Who is the antagonist in Steinbeck's "The Chrysanthemums"?

A superb story, John Steinbeck's "Chrysanthemums" has been one about which critics are divided over whether the main character, Elisa Allen, is sympathetic or unsympathetic, powerful or powerless.  In conflict with her need for aesthetic expression and appreciation, Elisa struggles within herself and, thus, is her own antagonist: 



Her face was eager and mature and handsome; even her work with the scissos was over-eager, over-powerful.  The chrysanthemum stems seemed too small and easy for her energy.



However, this internal conflict of Elisa's for artistic expression does seem to overlap with an external conflict with her environment. Employing the images of dogs, Steinbeck clarify's Elisa's position in her environment is:  She is subservient.  Her "terrier fingers" destroy the pests, she kneels in the garden, looking across the yard at her husband; when he approaches her, she "starts at the sound of her husband's voice." While talking with the pot-mender, Elisa eyes shine when he praises her chrysanthemums as beautiful, excitedly digging up the soil with her fingers in order to plant some seeds for him.  Still kneeling on the ground, Elisa touches his pants leg, then her hand drops as she "crouches low like a fawning dog."  Finally, she stands and her face is ashamed as she realizes that the man has looked away self-consciously. 
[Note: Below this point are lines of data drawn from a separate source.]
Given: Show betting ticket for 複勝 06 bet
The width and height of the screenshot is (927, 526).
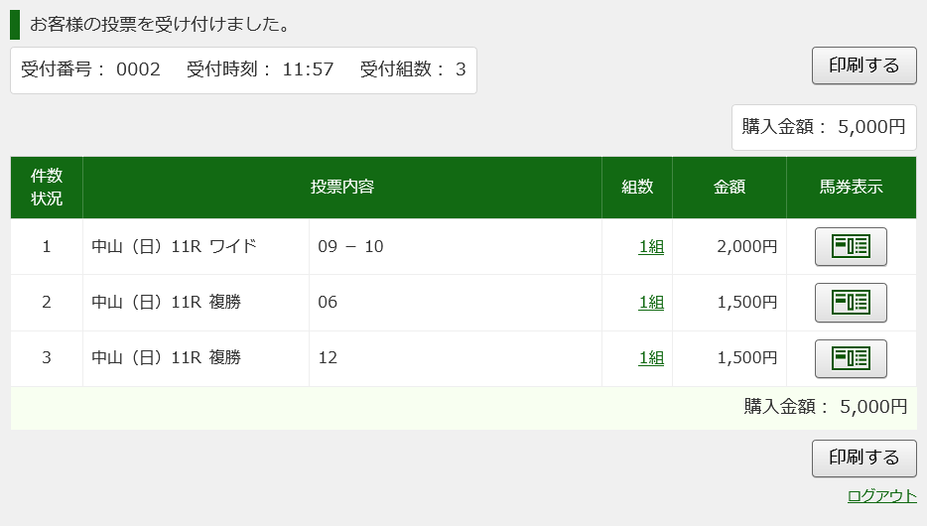Looking at the screenshot, I should pyautogui.click(x=851, y=302).
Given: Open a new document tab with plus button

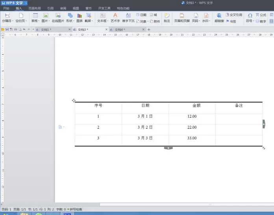Looking at the screenshot, I should coord(149,30).
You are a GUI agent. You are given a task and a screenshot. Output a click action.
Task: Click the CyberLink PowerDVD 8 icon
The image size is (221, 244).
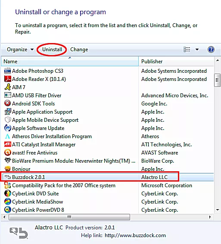[x=7, y=210]
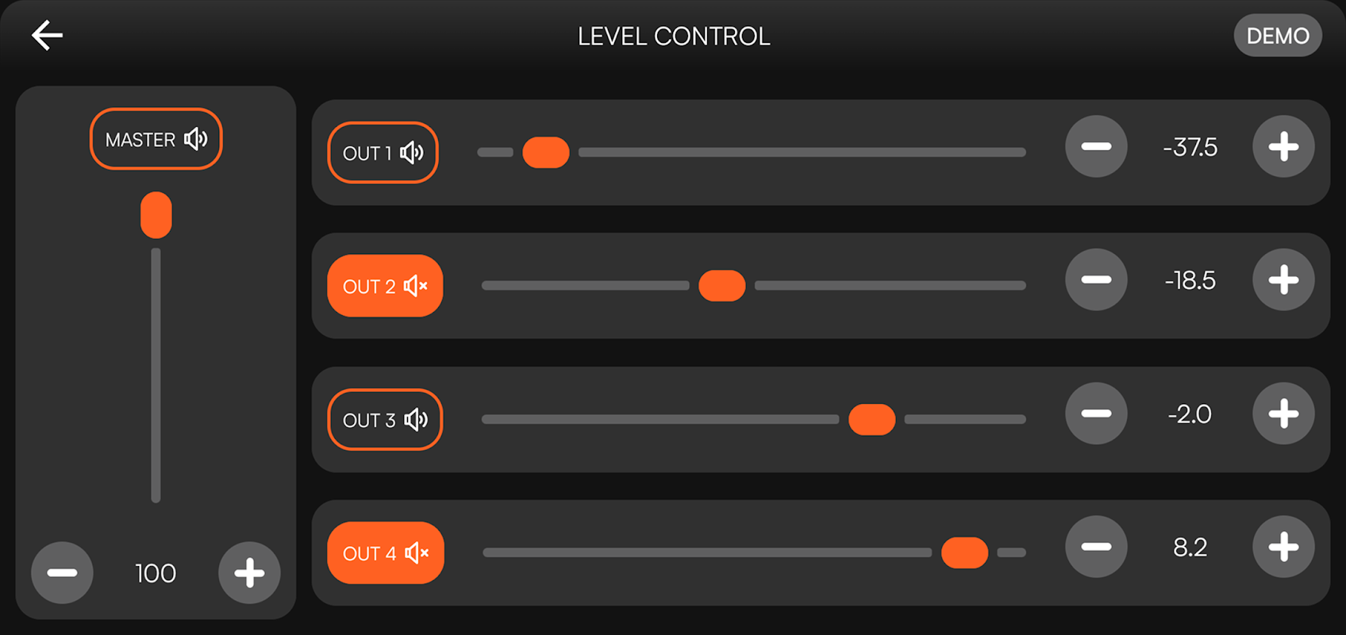Decrease OUT 2 level with minus button
Viewport: 1346px width, 635px height.
1096,280
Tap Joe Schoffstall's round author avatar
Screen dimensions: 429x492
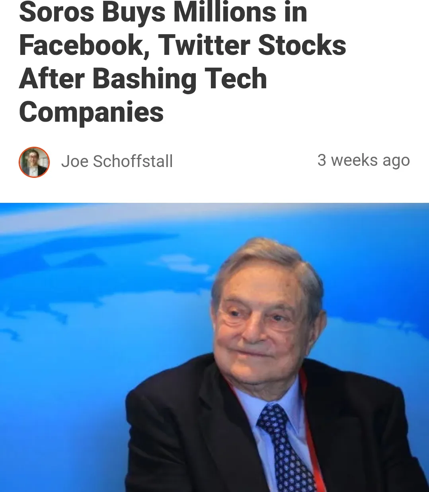(34, 162)
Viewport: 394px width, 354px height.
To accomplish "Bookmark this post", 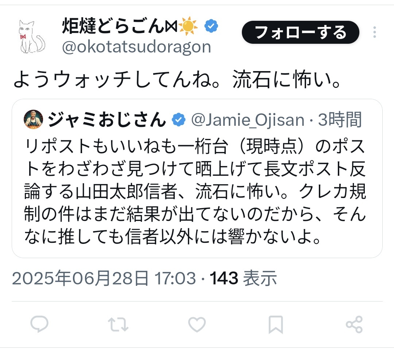I will tap(276, 324).
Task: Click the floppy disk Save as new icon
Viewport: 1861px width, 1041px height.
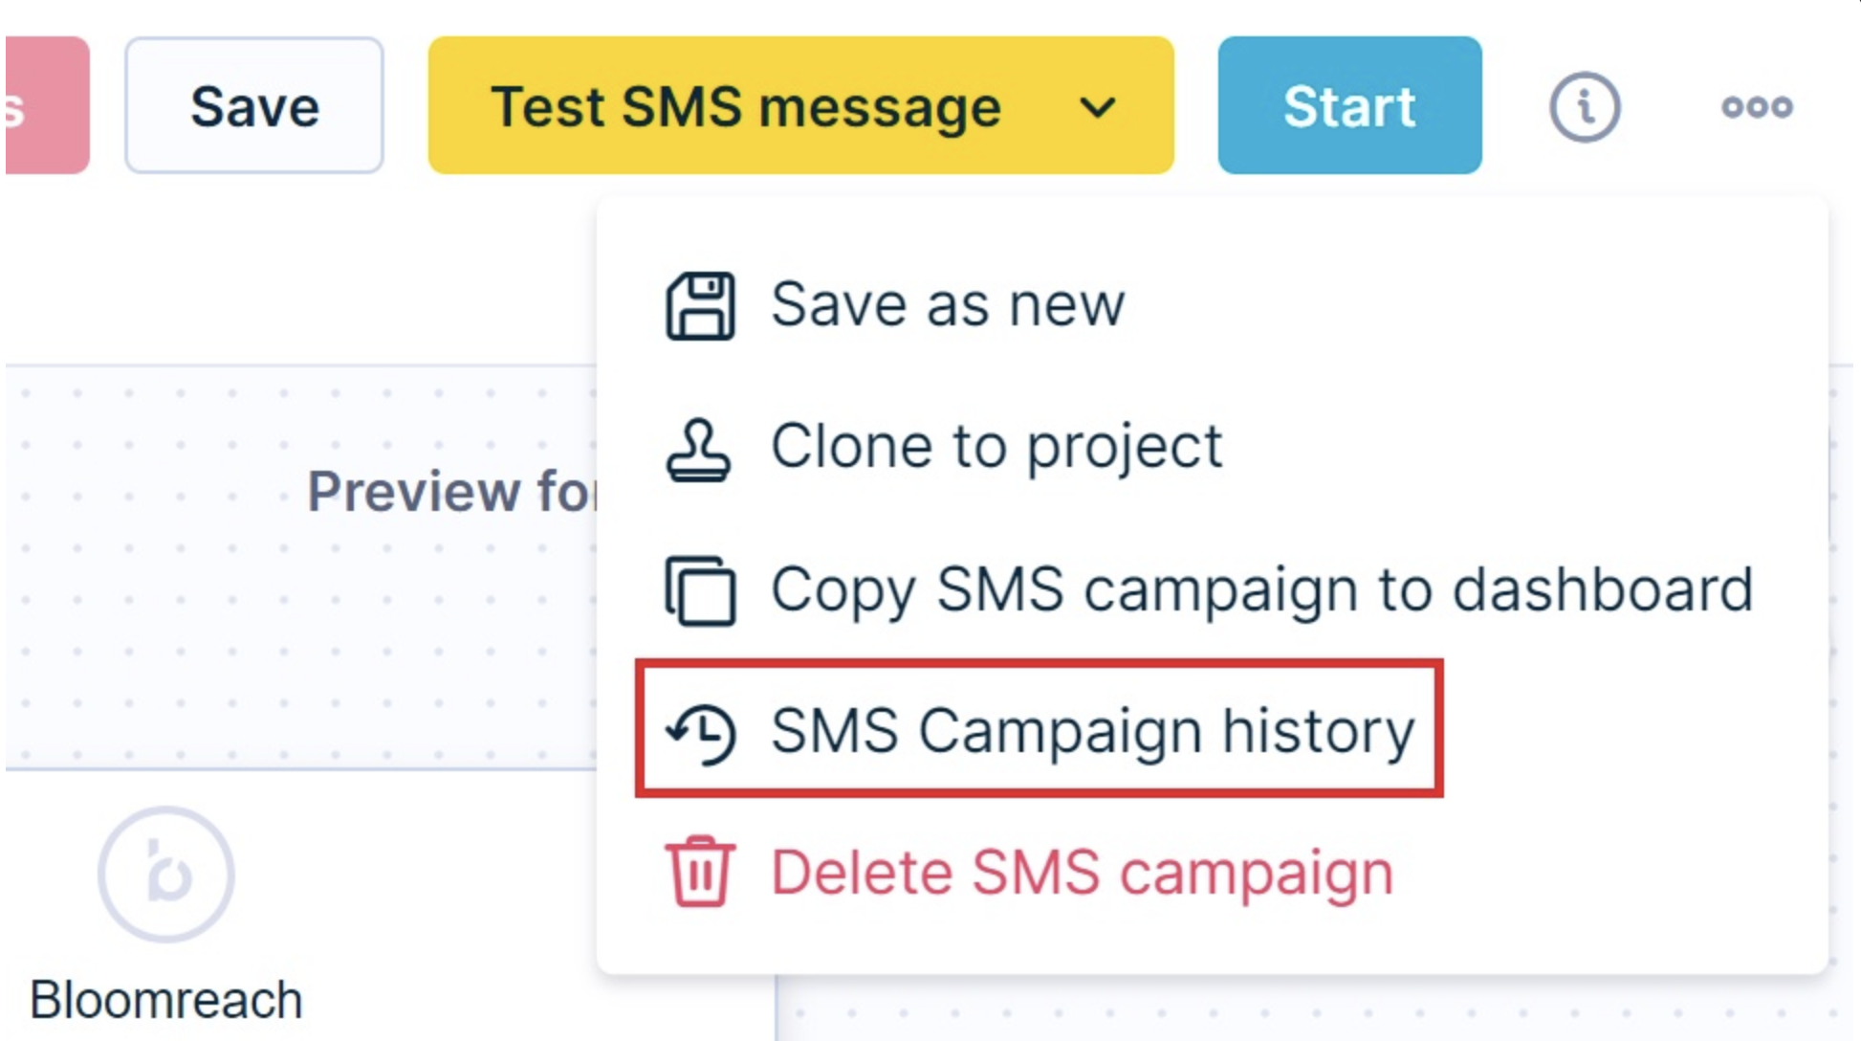Action: point(700,306)
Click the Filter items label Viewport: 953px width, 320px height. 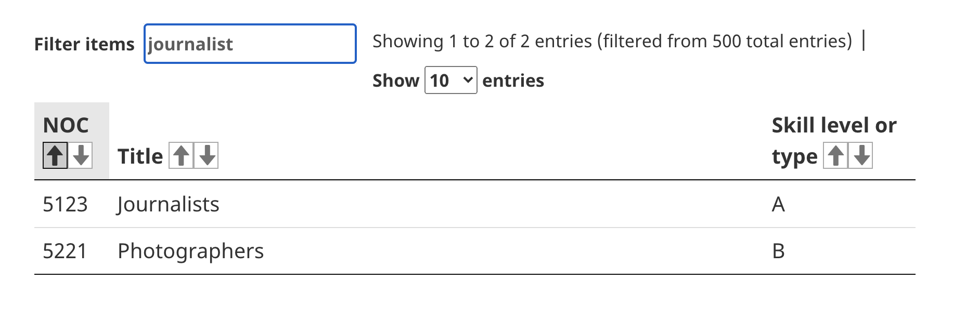click(84, 44)
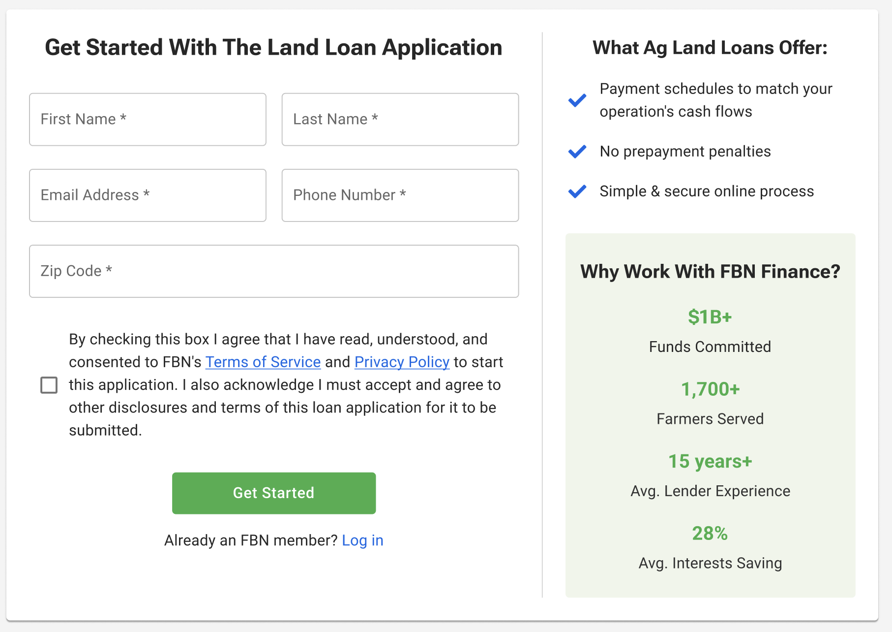Click into the Phone Number field
The height and width of the screenshot is (632, 892).
(x=400, y=195)
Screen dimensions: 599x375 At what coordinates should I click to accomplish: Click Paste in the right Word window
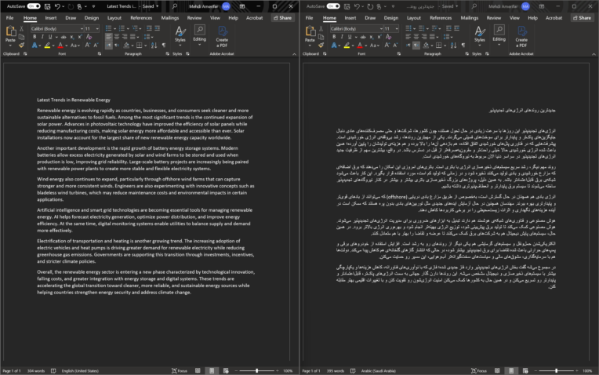(x=310, y=36)
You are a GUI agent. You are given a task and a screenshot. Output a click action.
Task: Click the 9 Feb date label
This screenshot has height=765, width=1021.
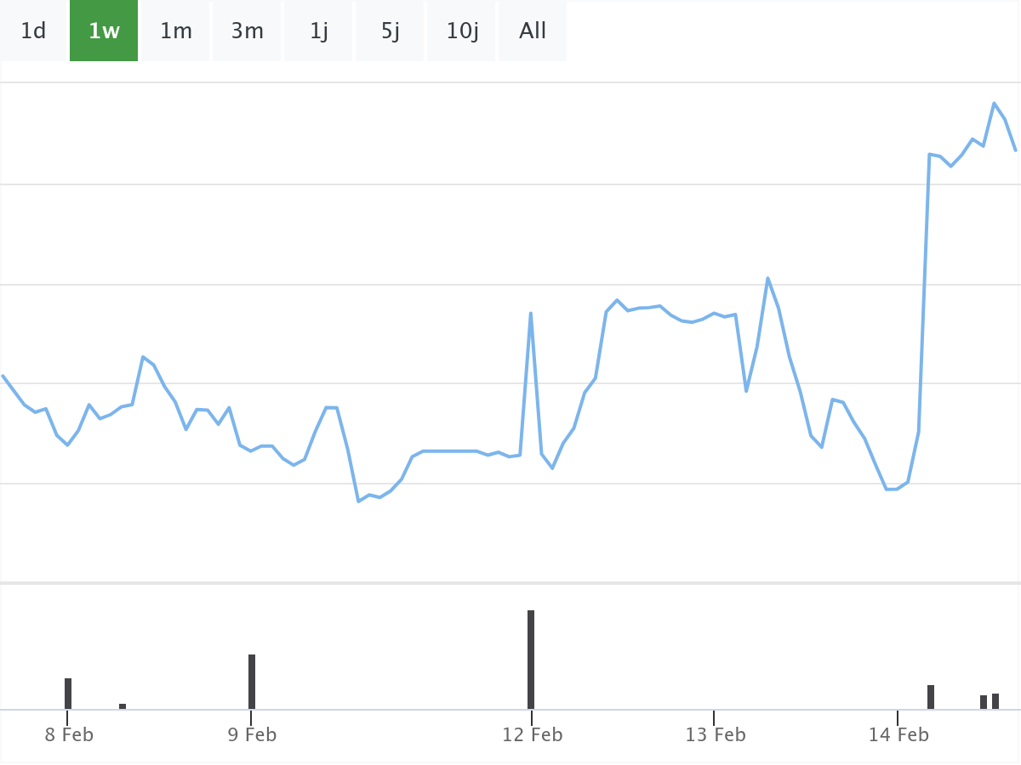click(x=252, y=735)
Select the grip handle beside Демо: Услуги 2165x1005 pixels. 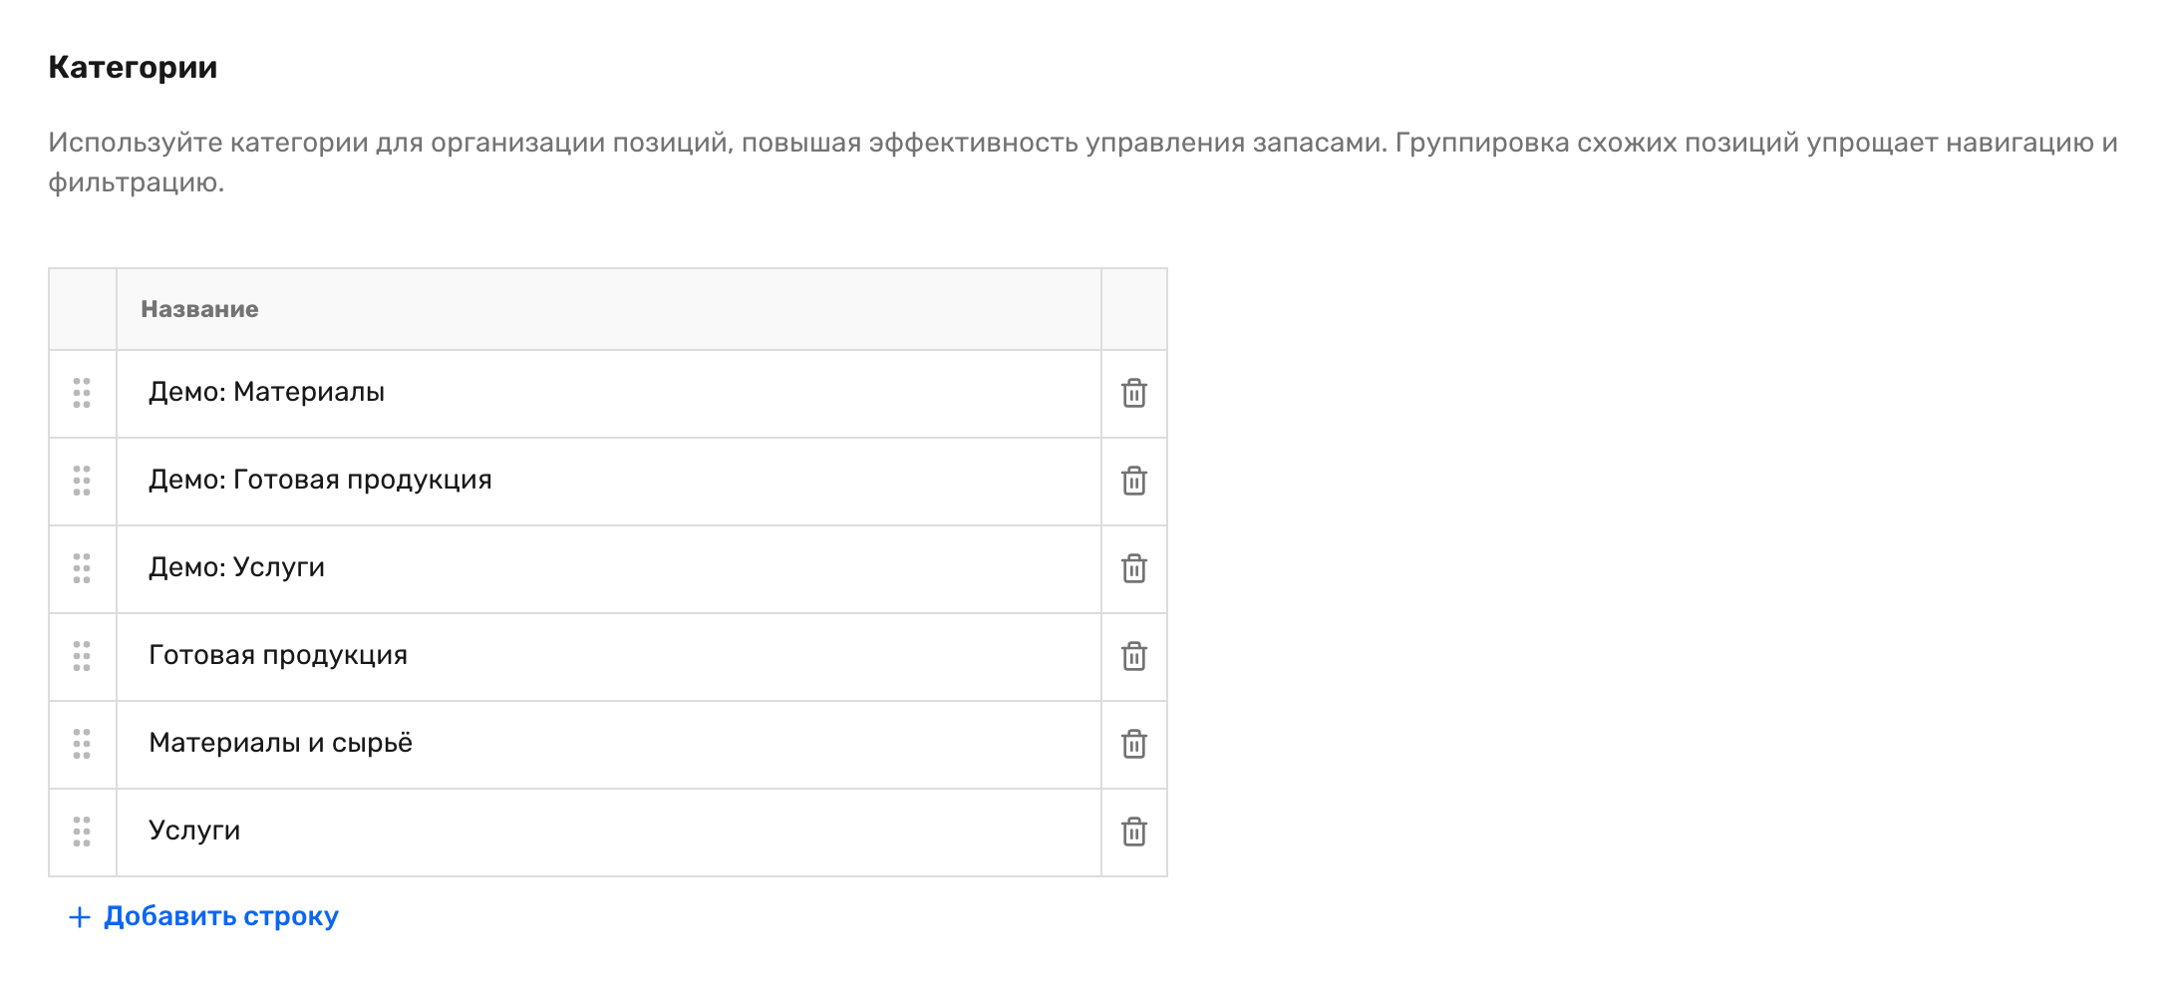pyautogui.click(x=82, y=568)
And, although the man rejects her as an equal then even when she informs him that she is strong, too, and can sharpen scissors, she watches him drive off with straight shoulders, whispering to herself,



'That's a bright direction.  There's a glowing there.'



hoping for some resolution to her inner conflict. Yet, the "sound of her whisper startled her."


After she bathes, however, Elisa looks at herself before putting on her red dress, "the symbol of her prettiness."  Seeing Elisa, her husband tells her that she looks "different, strong and happy."  But, when he talks to her again, "his eyes...were his own again," meaning Henry still does not understand her aesthetic nature.  As they drive on the road that the pot-mender has taken, Elisa spots the dirt and seeds she has given him; she cries.


Perhaps, more than her inner desire for expression of her artistic passion, Elisa's environment, represented by Henry, her husband, and the pot-mender, is her antagonist as she struggles for equality and recognition in a world in which women are not recognized as equals. In 1974, critic Charles A. Sweet found in Elisa



Steinbeck's response to feminism...the representative of the feminist ideal of equality and its inevitable defeat.